INFORMATION SHOWN |
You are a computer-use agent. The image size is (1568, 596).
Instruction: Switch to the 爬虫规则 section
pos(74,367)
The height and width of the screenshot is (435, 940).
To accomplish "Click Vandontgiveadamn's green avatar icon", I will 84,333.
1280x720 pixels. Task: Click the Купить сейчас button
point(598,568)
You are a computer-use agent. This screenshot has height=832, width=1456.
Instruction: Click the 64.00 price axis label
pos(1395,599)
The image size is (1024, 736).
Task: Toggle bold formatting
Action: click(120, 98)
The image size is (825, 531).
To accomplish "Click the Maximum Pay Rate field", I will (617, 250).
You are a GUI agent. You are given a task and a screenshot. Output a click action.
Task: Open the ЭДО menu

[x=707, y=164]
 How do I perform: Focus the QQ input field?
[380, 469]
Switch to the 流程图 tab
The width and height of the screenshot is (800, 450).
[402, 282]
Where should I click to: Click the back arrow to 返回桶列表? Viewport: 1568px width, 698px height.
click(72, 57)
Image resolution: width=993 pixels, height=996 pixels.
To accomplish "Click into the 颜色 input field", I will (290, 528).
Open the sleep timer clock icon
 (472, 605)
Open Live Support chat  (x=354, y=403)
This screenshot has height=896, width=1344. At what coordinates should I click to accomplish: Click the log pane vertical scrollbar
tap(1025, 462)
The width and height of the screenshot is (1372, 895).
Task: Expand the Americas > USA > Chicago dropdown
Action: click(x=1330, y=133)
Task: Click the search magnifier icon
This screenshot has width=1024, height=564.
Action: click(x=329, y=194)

ASSIGNMENT |
Every line from the top of the material above through the line holding "The image size is (825, 531)." should be reproduced word for word, and nothing beyond it.

ANSWER BELOW |
You are a computer-use agent. The image size is (1568, 596).
Instruction: Switch to the 爬虫规则 section
pos(74,367)
The height and width of the screenshot is (435, 940).
To accomplish "Click Vandontgiveadamn's green avatar icon", I will 84,333.
1280x720 pixels. Task: Click the Купить сейчас button
point(598,568)
You are a computer-use agent. This screenshot has height=832, width=1456.
Instruction: Click the 64.00 price axis label
pos(1395,599)
The image size is (1024, 736).
Task: Toggle bold formatting
Action: click(120, 98)
The image size is (825, 531).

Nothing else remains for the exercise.